Further studies are needed to explore the effects of intensive fever control, with an emphasis on managing shivering. A future study population could be limited to intubated patients, which would allow aggressive sedation or muscle relaxation to control the level of shivering. Nevertheless, the results of the present study warrant further exploration of the optimal body temperature in patients with septic shock.
Conclusion
Intensive fever control by TN is feasible in febrile patients with septic shock. However, the current, small randomized controlled trial found no significant benefit of TN over SFC in terms of average body temperature and host defense function. Shivering was more frequent in the TN group.
Footnotes
Acknowledgements
The authors would like to thank Pornjira Wongnate, Panadda Chaypradap, and Kanchana Prasith for data management, Sasipha Tachaboon for assistance with laboratory testing, Pimnara Peerawaranun for valuable help with statistical analysis, and all the residents and nurses in the Emergency Medicine and Internal Medicine Departments. They also express gratitude to the participants in this study.
Author note
Nattachai Srisawat is now affiliated to Critical Care Nephrology Research Unit, Chulalongkorn University, Bangkok, Thailand and Academic of Science, Royal Society of Thailand, Bangkok, Thailand.

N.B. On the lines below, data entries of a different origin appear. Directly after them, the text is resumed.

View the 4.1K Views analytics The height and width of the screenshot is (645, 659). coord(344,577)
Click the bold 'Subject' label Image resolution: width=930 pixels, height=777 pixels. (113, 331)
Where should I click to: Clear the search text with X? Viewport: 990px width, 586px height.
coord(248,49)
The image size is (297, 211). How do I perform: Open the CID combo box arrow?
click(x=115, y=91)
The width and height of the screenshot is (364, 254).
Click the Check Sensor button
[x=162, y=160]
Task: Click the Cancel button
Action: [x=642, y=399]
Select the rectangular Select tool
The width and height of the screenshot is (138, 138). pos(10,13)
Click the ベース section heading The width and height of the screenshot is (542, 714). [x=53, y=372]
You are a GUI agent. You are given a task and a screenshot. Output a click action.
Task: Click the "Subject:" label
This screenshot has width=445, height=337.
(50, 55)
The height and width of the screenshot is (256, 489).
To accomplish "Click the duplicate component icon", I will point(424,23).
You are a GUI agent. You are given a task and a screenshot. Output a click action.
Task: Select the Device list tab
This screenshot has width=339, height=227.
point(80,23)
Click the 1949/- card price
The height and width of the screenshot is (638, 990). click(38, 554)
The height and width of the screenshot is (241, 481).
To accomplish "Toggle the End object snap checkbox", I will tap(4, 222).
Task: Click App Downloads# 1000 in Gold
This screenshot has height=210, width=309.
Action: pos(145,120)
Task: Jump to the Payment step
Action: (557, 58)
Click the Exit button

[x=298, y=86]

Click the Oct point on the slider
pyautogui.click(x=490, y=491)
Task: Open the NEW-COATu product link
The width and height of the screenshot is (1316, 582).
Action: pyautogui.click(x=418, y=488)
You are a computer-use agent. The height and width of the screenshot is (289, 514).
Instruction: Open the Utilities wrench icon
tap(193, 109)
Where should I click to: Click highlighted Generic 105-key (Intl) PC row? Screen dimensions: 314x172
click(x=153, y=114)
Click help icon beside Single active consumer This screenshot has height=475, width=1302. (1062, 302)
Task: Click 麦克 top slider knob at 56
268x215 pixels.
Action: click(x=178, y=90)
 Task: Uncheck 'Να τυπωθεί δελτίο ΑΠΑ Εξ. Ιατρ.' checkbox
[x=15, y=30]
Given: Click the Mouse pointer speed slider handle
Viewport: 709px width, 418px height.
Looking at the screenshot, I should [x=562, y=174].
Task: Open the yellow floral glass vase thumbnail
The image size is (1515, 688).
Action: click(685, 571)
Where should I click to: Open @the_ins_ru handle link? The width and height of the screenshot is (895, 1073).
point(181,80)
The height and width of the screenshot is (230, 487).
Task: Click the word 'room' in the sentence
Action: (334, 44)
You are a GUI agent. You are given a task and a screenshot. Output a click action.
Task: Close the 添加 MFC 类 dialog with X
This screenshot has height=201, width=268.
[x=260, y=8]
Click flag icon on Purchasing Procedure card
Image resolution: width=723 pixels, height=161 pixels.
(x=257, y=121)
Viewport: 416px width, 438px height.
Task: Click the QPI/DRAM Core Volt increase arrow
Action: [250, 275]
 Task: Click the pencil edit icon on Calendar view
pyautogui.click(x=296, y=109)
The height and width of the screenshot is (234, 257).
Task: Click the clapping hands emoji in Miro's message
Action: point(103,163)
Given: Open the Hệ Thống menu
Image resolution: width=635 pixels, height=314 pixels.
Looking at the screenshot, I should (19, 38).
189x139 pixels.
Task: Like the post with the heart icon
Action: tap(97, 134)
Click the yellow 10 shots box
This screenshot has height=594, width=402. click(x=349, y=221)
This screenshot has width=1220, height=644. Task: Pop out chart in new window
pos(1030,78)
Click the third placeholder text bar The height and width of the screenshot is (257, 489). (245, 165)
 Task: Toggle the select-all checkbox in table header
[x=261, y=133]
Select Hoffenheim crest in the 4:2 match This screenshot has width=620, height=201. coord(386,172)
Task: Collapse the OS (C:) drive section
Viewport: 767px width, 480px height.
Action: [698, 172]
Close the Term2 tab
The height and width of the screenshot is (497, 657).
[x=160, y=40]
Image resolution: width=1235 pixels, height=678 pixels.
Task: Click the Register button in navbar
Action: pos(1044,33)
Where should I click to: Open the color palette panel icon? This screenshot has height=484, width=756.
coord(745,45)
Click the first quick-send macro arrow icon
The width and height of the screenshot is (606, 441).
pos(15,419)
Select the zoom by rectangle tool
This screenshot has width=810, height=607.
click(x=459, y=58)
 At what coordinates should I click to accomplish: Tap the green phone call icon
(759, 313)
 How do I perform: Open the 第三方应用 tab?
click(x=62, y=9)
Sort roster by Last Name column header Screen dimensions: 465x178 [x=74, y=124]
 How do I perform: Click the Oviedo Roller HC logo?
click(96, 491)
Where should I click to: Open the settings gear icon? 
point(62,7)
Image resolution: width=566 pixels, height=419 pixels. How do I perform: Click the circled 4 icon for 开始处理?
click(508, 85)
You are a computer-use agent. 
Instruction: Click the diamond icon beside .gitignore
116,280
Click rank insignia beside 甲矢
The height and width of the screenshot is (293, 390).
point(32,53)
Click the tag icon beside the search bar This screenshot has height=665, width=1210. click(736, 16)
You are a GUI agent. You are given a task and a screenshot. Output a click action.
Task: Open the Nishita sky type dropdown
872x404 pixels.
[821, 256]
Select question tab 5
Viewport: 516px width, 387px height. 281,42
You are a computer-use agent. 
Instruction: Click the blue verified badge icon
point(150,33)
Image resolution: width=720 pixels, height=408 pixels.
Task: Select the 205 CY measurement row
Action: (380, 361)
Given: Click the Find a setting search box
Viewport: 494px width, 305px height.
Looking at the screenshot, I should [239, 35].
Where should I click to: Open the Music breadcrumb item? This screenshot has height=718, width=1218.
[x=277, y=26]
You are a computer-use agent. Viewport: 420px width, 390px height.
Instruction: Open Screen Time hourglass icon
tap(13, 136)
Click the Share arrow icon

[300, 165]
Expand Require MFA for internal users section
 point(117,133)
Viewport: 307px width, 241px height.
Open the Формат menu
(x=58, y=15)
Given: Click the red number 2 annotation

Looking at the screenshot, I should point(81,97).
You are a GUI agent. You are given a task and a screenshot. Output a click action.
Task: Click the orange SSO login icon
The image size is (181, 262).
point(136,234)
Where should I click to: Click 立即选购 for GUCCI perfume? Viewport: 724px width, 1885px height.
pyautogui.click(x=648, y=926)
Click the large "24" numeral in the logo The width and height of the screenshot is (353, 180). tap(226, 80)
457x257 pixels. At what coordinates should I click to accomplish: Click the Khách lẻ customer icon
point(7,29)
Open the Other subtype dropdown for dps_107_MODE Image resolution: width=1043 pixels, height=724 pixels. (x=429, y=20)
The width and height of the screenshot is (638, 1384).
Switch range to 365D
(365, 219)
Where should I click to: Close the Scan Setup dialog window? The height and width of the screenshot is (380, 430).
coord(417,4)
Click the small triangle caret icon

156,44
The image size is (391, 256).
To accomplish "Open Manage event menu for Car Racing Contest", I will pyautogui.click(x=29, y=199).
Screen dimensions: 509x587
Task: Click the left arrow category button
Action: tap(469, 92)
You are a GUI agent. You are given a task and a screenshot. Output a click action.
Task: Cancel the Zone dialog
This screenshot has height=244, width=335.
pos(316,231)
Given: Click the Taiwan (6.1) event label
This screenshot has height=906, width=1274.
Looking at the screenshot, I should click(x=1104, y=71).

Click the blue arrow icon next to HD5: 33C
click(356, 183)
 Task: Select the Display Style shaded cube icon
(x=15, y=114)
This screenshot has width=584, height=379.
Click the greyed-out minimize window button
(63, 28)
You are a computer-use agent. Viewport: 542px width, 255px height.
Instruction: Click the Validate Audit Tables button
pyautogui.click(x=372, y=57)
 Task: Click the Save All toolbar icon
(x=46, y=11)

Declaration of conflicting interests
The author(s) declared no potential conflicts of interest with respect to the research, authorship, and/or publication of this article.
Ethical approval
Ethical approval for this study was obtained from the Institutional Review Board, Faculty of Medicine, Chulalongkorn University (IRB No. 580/58).
Funding
The author(s) disclosed receipt of the following financial support for the research, authorship, and/or publication of this article: This work was supported by the Ratchadaphiseksomphot Endowment Fund of Chulalongkorn University [CU-59-001-HR] and the Ratchadapiseksompotch Fund, Faculty of Medicine, Chulalongkorn University [RA59/040]. The funders had no role in designing or analyzing the results.
Informed consent
Written informed consent was obtained from all subjects or their legally authorized representatives before the study.
Trial registration
Thai Clinical Trials Registry (TCTR20160321001).